Cell cycle in alveolar epithelial type II cells: integration of Matrigel and KGF.

The regulation of cell cycle control in alveolar epithelial type II cells (AEC2) in response to peptide growth factors and extracellular matrix signals is not well understood. Herein, we have determined that, in adult rat AEC2 in primary culture on Engelbreth-Holm-Swarm biomatrix (Matrigel) in the presence of keratinocyte growth factor, the expression of key cell cycle control elements, including cyclins A and D and cyclin-dependent kinases (cdk) 1 and 4, is increased and that retinoblastoma protein (pRb) phosphorylation is also increased, with a corresponding decrease in the expression of p53 and the cdk inhibitors (cdkis) p21WAF1/CIP1 and p27KIP-1 compared with cells cultured on plastic. The Matrigel biomatrix-KGF culture conditions were also associated with an enhanced proliferative response, as measured by fluorescent-activated cell sorter analysis, thymidine incorporation into DNA, and proliferating cell nuclear antigen expression. This enhanced proliferation occurred with neither a soluble extract of Matrigel biomatrix nor with other simple biological matrices.
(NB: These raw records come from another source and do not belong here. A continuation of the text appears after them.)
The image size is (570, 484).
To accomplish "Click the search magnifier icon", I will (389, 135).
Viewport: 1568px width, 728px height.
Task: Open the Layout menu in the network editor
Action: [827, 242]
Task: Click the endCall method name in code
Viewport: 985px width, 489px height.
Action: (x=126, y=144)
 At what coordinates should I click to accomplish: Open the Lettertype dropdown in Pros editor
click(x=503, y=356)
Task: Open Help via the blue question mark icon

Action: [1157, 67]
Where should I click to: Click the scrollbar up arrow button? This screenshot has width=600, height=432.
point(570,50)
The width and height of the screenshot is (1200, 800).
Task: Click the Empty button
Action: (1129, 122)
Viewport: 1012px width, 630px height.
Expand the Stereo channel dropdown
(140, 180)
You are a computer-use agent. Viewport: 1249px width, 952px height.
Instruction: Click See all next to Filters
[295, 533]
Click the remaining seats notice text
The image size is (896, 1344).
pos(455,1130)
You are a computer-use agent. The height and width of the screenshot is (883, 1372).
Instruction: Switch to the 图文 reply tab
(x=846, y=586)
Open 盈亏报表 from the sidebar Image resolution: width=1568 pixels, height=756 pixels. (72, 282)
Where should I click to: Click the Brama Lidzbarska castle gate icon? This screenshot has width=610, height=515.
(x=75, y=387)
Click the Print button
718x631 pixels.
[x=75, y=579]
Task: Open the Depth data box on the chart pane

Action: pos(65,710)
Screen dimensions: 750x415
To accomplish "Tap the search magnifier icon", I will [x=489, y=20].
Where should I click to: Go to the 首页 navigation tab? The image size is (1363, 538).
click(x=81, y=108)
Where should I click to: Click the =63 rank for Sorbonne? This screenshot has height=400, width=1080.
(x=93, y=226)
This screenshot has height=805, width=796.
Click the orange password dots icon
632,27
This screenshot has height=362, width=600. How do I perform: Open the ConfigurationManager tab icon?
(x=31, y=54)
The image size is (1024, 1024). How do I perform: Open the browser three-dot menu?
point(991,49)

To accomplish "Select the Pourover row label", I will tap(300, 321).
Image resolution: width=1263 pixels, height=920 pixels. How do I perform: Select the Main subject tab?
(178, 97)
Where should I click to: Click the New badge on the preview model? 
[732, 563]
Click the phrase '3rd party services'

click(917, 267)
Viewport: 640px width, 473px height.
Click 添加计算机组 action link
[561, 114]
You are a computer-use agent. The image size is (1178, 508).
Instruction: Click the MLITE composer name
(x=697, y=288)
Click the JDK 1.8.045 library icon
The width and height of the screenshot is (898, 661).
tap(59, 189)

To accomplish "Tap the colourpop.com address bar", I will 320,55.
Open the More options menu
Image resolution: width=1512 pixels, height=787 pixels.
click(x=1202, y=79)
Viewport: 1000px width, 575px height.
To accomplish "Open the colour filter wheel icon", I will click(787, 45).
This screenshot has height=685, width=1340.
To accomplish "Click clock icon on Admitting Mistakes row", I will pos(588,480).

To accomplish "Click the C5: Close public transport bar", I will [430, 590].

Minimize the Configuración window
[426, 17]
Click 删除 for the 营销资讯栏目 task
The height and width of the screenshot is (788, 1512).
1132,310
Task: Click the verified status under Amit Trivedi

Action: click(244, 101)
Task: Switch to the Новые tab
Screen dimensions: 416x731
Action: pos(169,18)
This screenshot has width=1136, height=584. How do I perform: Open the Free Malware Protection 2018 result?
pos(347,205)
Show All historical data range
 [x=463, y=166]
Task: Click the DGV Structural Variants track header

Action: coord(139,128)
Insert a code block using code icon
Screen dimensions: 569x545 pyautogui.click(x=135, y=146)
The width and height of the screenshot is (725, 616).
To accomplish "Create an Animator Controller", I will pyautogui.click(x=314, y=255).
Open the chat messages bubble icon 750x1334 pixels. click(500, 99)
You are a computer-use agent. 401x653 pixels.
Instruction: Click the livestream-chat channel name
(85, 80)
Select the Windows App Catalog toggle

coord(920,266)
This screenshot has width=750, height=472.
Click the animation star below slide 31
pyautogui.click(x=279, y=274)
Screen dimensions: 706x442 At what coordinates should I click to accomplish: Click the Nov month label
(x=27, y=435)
We conclude that coordinated induction of key cyclins and cdks, with the concomitant suppression of key negative cell cycle regulators, occurs in AEC2 on Matrigel biomatrix in the presence of KGF. We speculate that the balance between cyclin and cdk activation and cdki suppression in AEC2 serves to integrate the combined influences of biomatrix and KGF signaling on pRb phosphorylation, thereby controlling transit through S phase of the cell cycle. Conversely, AEC2 express high levels of cdkis and p53 at rest in G1 phase. The latter finding may explain the quiescent state of normal adult AEC2 in vivo.